Preprocessing a whole image dataset

bauke-b · February 18, 2020, 2:54pm

I was looking around but couldn’t find anything on easily processing a whole dataset prior to training a model with Fast.ai. I have a 30GB image dataset on which I wanna apply some of the Fast.ai transformations like zoom, rotate, etc. and resize them to 224. In the normal datablock api this is done on the fly, but I’m bottlenecked by CPU power so I wanna do it once and then omit from the training.

What would be the easiest way to approach this?

bauke-b · February 18, 2020, 3:55pm

I kinda figured it out using some of the examples in the documentation.

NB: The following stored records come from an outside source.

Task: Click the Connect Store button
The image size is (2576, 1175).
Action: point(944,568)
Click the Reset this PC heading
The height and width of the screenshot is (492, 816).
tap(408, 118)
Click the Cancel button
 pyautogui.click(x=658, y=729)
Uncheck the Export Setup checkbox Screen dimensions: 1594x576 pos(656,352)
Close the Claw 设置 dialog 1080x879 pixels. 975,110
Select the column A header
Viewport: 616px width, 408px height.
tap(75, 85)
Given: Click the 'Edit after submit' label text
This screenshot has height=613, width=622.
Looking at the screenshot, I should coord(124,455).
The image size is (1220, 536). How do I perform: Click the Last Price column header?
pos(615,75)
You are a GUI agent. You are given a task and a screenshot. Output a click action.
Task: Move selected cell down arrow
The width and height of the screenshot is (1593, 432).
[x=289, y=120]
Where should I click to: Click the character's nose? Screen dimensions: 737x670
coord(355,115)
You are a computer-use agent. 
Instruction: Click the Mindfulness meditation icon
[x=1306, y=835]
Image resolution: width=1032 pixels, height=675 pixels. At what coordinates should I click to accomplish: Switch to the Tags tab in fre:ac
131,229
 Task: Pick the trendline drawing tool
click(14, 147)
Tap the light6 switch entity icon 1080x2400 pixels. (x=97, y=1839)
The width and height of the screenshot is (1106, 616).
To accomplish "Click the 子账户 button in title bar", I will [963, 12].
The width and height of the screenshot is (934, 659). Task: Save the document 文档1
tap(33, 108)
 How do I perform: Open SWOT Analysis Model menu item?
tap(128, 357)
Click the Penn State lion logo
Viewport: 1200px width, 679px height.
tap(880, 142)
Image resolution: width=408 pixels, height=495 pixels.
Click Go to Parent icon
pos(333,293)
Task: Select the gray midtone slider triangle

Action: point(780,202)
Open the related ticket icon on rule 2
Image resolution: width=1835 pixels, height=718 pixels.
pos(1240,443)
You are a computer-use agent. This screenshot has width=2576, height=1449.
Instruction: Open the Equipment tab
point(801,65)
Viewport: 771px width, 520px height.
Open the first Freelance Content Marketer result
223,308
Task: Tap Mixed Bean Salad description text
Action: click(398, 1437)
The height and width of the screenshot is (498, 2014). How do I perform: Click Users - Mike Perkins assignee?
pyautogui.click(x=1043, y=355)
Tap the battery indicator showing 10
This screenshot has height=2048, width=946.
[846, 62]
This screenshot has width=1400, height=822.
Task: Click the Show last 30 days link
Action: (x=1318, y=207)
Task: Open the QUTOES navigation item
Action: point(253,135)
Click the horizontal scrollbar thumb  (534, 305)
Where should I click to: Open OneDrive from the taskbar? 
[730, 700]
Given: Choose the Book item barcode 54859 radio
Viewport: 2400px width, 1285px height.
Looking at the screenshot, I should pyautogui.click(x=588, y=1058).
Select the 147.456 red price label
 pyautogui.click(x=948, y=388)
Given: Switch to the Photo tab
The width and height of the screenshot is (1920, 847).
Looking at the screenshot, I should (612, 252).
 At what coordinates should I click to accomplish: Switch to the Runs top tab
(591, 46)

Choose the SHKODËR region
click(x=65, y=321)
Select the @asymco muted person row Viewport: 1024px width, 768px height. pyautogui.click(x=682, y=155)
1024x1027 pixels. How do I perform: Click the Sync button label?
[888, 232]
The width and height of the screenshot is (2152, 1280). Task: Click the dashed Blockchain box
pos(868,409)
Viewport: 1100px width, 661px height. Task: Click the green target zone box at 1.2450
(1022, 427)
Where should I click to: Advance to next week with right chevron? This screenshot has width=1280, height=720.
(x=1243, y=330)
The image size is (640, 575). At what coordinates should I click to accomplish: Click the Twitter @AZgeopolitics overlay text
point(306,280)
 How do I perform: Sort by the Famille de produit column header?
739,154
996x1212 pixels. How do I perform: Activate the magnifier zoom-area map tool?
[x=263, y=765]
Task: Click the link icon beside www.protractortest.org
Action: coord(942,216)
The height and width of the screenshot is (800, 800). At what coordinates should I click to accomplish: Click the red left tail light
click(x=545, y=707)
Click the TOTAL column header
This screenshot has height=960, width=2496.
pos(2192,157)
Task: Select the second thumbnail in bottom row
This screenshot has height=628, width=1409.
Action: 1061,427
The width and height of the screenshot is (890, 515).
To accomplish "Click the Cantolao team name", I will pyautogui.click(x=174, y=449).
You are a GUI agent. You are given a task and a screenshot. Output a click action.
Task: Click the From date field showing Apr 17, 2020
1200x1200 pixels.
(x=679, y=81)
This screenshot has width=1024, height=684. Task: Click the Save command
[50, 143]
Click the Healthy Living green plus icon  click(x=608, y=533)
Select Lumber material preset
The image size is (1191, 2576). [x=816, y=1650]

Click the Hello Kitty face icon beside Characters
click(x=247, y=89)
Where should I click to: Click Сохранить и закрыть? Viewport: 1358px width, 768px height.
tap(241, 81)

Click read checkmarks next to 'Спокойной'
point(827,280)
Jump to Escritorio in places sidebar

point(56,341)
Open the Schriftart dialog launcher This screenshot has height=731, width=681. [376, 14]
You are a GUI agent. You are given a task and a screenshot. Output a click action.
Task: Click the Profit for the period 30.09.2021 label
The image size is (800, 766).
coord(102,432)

def transform_image(path):
    d = open_image(path).apply_tfms(tfms[0])
    p = Path(path)
    target_path = '/'.join(p.parts[:2]) + '/data_transformed/' + '/'.join(p.parts[3:])
    if not os.path.exists('/'.join(target_path.split('/')[:-1])):
        os.mkdir('/'.join(target_path.split('/')[:-1]))
    d.save(target_path)

from joblib import Parallel, delayed

items = ImageList.from_folder(path='../../data').items
Parallel(n_jobs=8)(delayed(transform_image)(i) for i in tqdm(items))

Which works quite nice and is efficient.